Davids was born in 1920 and grew up in Brooklyn, New York, and graduated from Brooklyn College. At Georgetown he was one of the most popular professors at the School of Foreign Service, where he taught a generation of future diplomats and policymakers. His own textbook of American history, America and the World of Our Time, was published by Random House in several editions in the early 1960s. A specialist in U.S.-China relations, he edited over 40 volumes that compiled all of the United States diplomatic papers with China from the inception of U.S.-China relations.

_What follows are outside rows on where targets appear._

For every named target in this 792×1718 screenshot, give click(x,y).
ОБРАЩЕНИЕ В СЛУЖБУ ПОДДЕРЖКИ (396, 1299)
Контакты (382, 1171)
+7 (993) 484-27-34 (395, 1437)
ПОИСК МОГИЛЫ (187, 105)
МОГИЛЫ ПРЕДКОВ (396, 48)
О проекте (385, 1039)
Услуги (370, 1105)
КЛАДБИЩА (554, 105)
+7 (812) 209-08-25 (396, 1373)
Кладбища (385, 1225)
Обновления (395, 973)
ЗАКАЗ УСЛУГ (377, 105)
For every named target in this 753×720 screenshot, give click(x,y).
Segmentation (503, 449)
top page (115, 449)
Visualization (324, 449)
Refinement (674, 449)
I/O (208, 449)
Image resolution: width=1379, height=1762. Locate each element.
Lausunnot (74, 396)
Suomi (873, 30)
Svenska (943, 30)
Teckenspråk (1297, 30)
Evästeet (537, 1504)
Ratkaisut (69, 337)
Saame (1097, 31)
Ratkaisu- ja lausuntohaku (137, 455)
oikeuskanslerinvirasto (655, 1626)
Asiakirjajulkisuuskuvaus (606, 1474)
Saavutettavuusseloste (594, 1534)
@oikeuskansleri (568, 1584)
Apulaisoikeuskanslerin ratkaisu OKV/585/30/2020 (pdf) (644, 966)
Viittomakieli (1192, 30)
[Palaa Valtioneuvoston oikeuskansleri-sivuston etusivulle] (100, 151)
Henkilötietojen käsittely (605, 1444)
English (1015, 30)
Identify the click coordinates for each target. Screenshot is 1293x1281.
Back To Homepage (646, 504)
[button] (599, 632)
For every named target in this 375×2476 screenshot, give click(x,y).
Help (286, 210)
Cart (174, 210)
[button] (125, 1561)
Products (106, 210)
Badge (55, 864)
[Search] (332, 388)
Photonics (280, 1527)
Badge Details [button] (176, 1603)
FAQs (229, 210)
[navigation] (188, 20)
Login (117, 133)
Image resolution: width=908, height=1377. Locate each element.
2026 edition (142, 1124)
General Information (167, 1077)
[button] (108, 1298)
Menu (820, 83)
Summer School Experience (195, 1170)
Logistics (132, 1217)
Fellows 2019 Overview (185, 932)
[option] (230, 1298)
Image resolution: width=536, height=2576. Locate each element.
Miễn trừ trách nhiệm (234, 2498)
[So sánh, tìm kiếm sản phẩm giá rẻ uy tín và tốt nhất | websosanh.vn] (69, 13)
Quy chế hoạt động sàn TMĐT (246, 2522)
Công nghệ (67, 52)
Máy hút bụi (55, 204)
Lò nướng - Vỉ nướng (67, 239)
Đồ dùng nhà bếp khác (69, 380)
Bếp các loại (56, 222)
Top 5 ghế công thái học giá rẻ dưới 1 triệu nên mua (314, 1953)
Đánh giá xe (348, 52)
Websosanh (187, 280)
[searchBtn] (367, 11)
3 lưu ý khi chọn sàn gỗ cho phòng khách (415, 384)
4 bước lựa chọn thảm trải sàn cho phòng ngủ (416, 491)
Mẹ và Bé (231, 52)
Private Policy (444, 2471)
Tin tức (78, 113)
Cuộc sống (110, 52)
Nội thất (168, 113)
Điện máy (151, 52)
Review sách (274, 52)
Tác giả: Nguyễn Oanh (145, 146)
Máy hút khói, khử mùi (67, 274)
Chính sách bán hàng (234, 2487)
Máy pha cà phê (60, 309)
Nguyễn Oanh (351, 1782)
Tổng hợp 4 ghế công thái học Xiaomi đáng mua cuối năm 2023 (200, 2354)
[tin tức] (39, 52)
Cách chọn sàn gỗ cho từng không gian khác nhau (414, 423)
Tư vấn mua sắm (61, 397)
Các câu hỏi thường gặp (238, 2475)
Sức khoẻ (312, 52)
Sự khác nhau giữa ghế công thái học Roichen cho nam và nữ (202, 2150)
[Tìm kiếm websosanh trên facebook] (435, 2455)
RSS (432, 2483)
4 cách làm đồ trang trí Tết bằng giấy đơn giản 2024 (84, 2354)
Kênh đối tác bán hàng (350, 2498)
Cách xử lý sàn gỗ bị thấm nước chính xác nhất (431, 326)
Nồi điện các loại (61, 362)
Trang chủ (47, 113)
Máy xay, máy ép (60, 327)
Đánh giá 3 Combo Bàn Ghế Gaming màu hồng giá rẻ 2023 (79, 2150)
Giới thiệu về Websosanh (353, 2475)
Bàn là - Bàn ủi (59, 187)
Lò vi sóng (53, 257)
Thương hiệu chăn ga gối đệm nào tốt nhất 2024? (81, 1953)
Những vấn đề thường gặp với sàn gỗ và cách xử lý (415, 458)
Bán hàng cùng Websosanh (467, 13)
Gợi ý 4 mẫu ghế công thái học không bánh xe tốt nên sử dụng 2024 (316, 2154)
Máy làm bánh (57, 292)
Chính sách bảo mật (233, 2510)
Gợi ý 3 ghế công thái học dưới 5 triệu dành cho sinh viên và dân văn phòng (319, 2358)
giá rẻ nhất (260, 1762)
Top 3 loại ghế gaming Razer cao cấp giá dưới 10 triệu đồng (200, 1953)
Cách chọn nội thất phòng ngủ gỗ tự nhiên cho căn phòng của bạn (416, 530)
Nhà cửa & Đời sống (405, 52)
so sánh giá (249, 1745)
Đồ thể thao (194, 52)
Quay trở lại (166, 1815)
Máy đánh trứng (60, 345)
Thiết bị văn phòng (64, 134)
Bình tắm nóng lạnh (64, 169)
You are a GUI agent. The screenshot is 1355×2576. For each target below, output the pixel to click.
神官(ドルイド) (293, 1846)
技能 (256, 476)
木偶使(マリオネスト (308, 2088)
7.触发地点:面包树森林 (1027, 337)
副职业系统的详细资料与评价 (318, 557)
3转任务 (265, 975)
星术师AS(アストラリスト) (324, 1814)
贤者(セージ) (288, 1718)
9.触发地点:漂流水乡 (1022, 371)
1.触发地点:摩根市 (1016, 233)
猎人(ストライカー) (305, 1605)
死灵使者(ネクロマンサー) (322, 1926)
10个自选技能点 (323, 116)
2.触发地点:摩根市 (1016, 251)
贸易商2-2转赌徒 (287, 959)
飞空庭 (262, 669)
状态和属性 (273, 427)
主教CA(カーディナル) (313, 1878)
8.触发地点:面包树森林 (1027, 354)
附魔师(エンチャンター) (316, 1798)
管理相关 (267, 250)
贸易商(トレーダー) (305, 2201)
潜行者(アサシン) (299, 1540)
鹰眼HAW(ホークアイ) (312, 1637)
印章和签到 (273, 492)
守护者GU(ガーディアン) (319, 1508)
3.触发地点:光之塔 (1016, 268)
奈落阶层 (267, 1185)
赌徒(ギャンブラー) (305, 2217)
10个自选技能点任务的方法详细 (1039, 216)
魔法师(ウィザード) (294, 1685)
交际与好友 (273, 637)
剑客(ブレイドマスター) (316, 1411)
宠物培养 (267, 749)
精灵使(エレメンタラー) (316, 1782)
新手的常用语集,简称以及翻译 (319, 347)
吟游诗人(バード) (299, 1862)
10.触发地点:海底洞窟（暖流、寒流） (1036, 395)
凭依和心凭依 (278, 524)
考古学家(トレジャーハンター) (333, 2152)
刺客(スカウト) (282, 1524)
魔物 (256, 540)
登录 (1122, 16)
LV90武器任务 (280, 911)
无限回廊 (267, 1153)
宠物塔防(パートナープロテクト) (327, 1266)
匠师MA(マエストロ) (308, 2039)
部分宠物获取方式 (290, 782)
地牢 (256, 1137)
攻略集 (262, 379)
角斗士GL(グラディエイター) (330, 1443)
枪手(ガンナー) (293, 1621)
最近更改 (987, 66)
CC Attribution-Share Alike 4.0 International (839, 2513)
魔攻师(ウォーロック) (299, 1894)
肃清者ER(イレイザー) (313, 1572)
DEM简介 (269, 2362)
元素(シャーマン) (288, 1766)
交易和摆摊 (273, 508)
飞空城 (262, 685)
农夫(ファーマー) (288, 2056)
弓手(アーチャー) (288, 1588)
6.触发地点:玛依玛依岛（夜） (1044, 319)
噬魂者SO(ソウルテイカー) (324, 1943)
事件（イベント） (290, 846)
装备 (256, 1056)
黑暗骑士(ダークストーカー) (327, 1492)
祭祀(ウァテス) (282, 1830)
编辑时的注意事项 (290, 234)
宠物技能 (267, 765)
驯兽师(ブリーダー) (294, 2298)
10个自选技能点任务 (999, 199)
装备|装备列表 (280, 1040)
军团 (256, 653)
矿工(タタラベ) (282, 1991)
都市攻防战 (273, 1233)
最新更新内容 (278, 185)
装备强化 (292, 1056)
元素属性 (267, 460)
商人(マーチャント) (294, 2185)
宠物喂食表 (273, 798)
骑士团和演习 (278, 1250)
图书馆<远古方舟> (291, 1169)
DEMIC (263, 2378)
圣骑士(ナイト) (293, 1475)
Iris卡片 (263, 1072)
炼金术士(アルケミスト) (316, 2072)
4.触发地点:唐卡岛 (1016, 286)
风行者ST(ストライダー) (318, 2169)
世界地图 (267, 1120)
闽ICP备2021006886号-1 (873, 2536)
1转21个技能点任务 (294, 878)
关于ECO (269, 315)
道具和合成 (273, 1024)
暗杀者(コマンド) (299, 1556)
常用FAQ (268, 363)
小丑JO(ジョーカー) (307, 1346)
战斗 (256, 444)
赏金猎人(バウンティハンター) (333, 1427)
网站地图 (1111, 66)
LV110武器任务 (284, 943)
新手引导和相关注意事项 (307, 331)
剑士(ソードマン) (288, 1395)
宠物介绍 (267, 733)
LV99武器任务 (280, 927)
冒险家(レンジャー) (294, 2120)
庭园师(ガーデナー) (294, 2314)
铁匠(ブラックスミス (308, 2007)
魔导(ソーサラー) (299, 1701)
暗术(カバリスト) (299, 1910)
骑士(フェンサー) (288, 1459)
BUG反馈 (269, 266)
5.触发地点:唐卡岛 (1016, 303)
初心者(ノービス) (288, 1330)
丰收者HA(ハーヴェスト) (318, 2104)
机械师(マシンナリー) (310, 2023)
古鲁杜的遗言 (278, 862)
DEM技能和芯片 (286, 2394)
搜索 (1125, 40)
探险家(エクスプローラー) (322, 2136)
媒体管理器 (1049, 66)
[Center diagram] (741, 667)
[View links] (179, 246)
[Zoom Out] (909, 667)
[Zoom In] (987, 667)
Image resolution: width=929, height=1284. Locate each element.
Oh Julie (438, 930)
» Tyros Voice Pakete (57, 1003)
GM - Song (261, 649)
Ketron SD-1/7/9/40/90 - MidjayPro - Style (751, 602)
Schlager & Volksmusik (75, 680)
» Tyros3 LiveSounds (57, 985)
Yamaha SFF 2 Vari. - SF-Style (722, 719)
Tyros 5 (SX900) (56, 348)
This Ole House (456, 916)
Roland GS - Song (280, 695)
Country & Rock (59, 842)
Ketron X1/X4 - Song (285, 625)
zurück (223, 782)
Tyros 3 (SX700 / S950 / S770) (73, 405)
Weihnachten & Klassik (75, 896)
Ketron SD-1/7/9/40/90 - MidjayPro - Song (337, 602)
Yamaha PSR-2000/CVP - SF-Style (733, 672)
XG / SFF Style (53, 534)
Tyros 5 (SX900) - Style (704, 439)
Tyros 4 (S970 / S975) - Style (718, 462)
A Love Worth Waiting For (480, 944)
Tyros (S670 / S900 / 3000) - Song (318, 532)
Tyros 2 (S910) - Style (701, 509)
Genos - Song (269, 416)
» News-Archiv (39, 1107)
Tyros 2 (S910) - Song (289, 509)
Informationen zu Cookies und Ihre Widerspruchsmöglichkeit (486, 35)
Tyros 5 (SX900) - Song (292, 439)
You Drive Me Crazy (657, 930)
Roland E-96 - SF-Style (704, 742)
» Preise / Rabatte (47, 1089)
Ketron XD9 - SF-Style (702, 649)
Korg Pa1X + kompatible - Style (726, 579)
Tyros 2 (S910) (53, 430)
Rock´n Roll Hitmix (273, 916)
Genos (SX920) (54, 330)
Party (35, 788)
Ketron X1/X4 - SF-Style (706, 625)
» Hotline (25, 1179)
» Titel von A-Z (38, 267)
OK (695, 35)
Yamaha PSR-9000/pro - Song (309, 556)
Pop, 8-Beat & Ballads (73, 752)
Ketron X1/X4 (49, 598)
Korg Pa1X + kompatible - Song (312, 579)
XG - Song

He was married for 45 years to Frances Davids of Oyster Bay, Long Island, New York, who taught 5th grade in a lengthy teaching career. They had two children: Paul Davids, a well-known film producer/director and writer (and artist) in Hollywood (www.pauldavids.com), who is married to Hollace Davids, senior vice president of Special Projects for Universal Pictures – and Jeanie Dwyer, who with her husband, Kevin, has three children (Matthew, Julie and Colin), two of whom have graduated from the University of Southern California and one of whom is currently[when?] a student there. Davids died in 1996 after suffering for many years from Alzheimer's disease, and Frances Davids wrote a book, Living with Alzheimer's, about her role as a caregiver. One of Paul Davids' films deals to some extent with the legacy of his father: The Artist and the Shaman and the great sense of personal loss that followed his death. He is honored every year at Georgetown by the Jules Davids medal given in his honor. His final book, which was to have been a definitive study of the life and career of W. Averell Harriman (begun with Harriman's collaboration and then continued by Davids alone) was never completed. Davids's epitaph reads: Greatly loved, a man of gentle wisdom.